• **Challenges**
a) List the clothing items the post says were worn to the salon on Tuesday.
b) Update the part of the post that opens with the words containing "Ok, two out" and closes with "to Allison's home.", rewriting it with "grandchildren" changed to "grandkids".

• **Given passage**

Next up; daughter. She was closest to her mom. Same thing, hemming & hawing, uhh, umm, etc. Ok, finally got it out and told her I wear girl clothes. Told her about going out to the salon for a pedicure (my first!) Tuesday wearing my new capri pants, a cami and wearing Victoria Secret panties. Wow, first time I've gone out in public in girly outerwear. BTW, tootsies look wonderful in OPI "Pretty at the Premier", just in case you wanted to know. Well, my darling daughter is ok with it, too. Her son is about 22 so no little ones to worry about confusing or shocking when "grandpa" is now, uhmm, "grandma"? I told both kids that they don't have to call me mom (as I am NOT trying to take her place and I'm not their mom) but that if they wanted to, they could send me a father's day card on mother's day or the other way around. I told my daughter, when she called my by my boy name, that she could call me Allison but that she doesn't have to call me mom. She interrupted and said "but I could if I wanted to", uh, oh uh, yeah. "Oh Yes! Yes, darling, you could if you wanted to". Oh, don't I have the sweetest daughter? Yes I do!

Ok, two out of three. Have to try and get hold of youngest son and his wife and go through all this one more time. IF he doesn't start to erect a mile-high fence along the border of Washington State, I will feel very good indeed. I do have my hopes that they'll all tell and explain things to my wonderful grandchildren. I also told all of them that if they, or their kids, have ANYTHING to ask me, to ASK me and I'll answer as honestly and throughly as I can. I wish I could have done this in person but distances wouldn't permit that opportunity and the longer I wait, the harder it'll get. I couldn't wait until they come for vacation and then open the door and say Hi! Welcome to Allison's home.

So, girls, there's my story so far. I'll let you know how it goes with the youngest son and his darling wife. If anyone has any suggestions or thoughts on this, please let me hear it. So hard, so hard to say it outloud and the silence on the phone was terrifying but, at least as of today, they tell me they're ok with this. It is my life, I have to live it how I can while I can and they both understand that and even told me that. Ok, sisters in slips (or heels?), off to bed now. It's been an emotional day with my pedi and the phone calls.

PS: (Wednesday) I just emailed pictures of me to my daughter. Told her to be honest. Well, she was. First thing she said was that I looked beautiful, I look good. Well! What woman doesn't like to hear that, especially from her own daughter? She did add, though, that my "boobies" were kind of big and it might draw attention to myself. I agree with that but also told her that if I picked smaller sized breasts, with my frame and shoulder size, I was afraid they would look too small, out of place or proportion to my body. I'll just have to learn to wear clothes that won't hug my form too much. Yeah, right! ha ha She said maybe a C size would be better and laughed when I said "that means more money spent on bras, you know?" She also laughed when I said that since I can pick their size, I can have any size I want! I am so happy and so proud to call this girl "my daughter"!!!

Source data:
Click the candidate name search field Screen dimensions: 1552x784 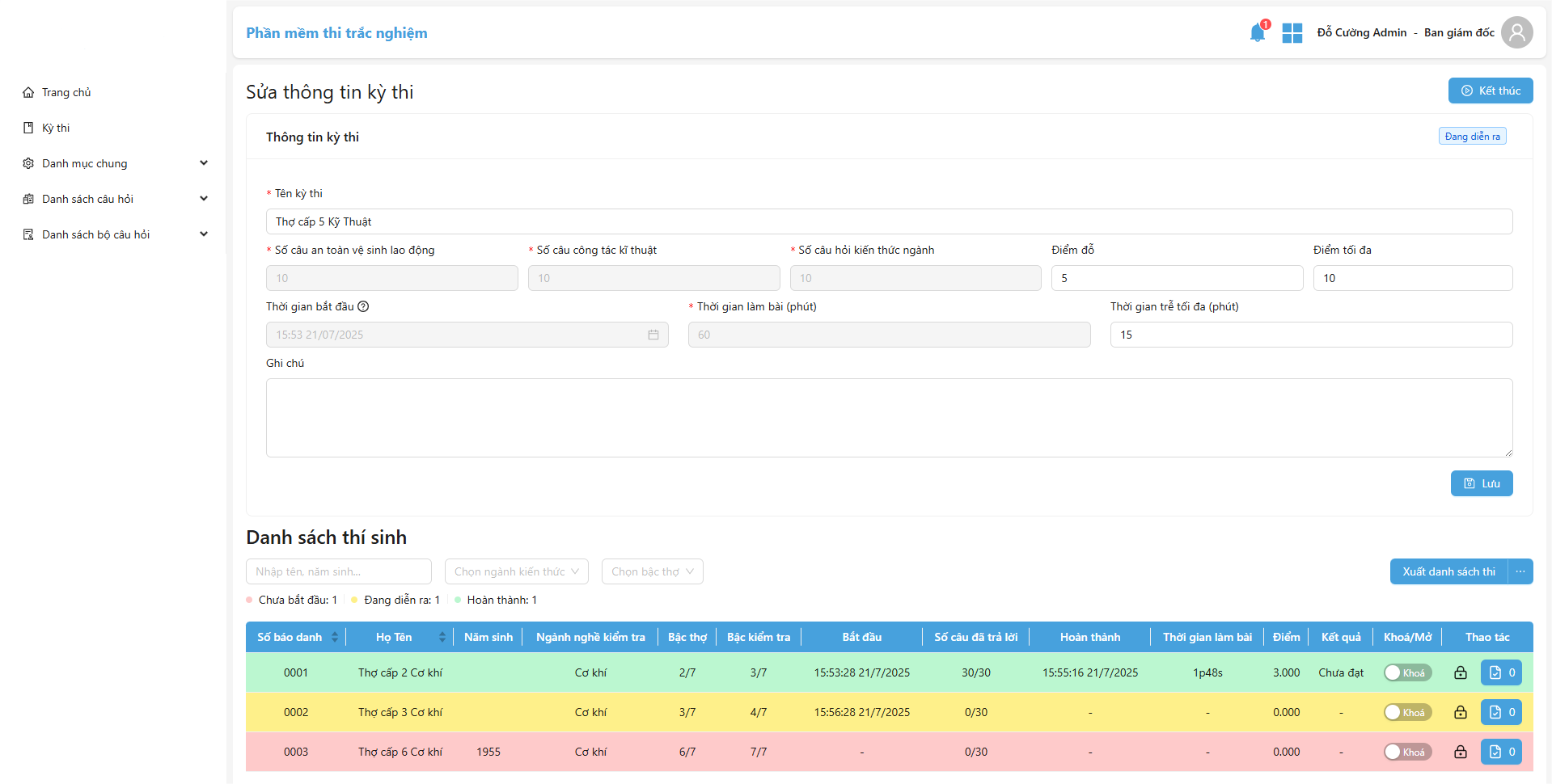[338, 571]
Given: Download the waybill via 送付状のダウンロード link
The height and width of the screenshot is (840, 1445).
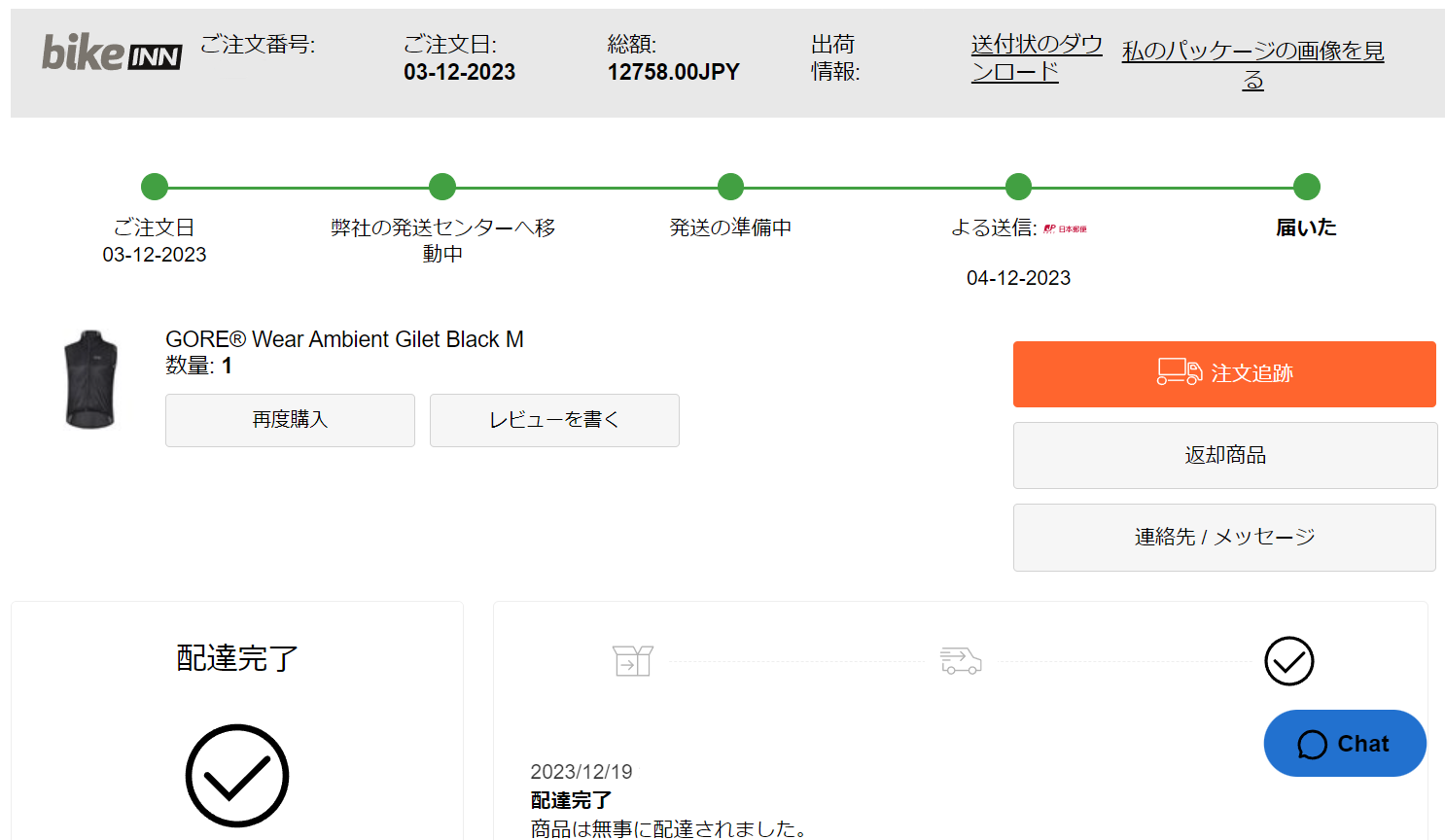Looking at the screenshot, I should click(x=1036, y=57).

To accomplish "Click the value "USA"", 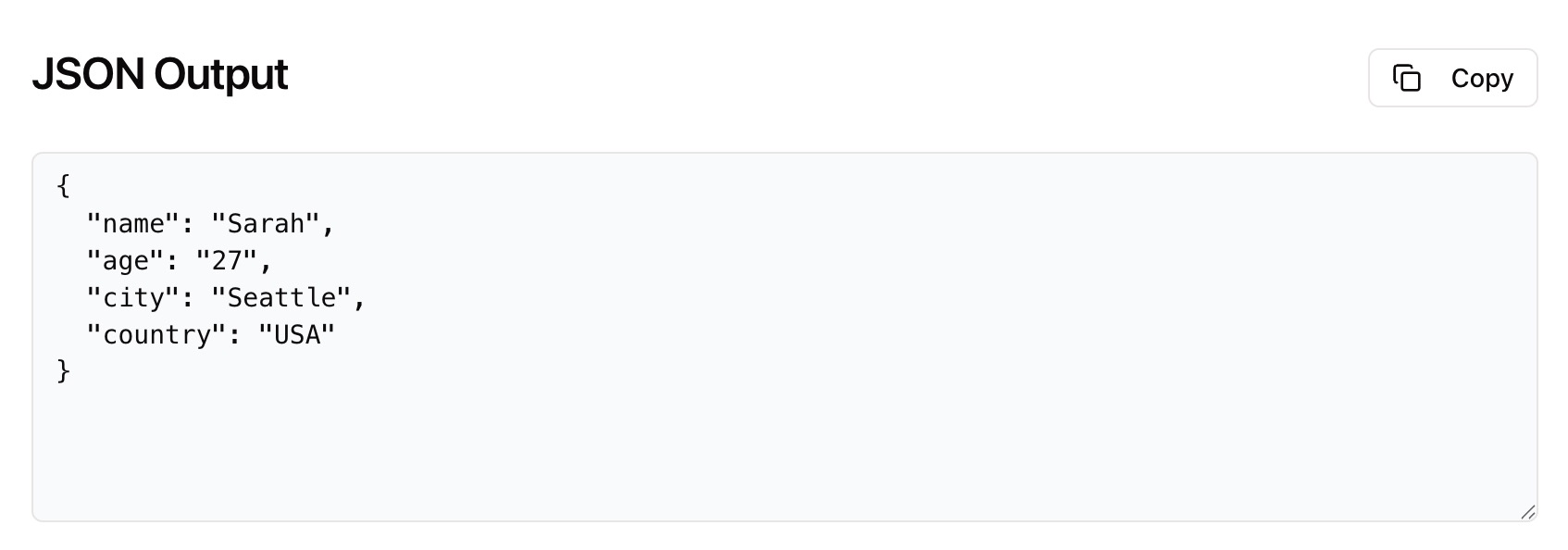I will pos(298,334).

• **Complete answers**
a)
- New capri pants
- A cami
- Victoria Secret panties

b)
Ok, two out of three. Have to try and get hold of youngest son and his wife and go through all this one more time. IF he doesn't start to erect a mile-high fence along the border of Washington State, I will feel very good indeed. I do have my hopes that they'll all tell and explain things to my wonderful grandkids. I also told all of them that if they, or their kids, have ANYTHING to ask me, to ASK me and I'll answer as honestly and throughly as I can. I wish I could have done this in person but distances wouldn't permit that opportunity and the longer I wait, the harder it'll get. I couldn't wait until they come for vacation and then open the door and say Hi! Welcome to Allison's home.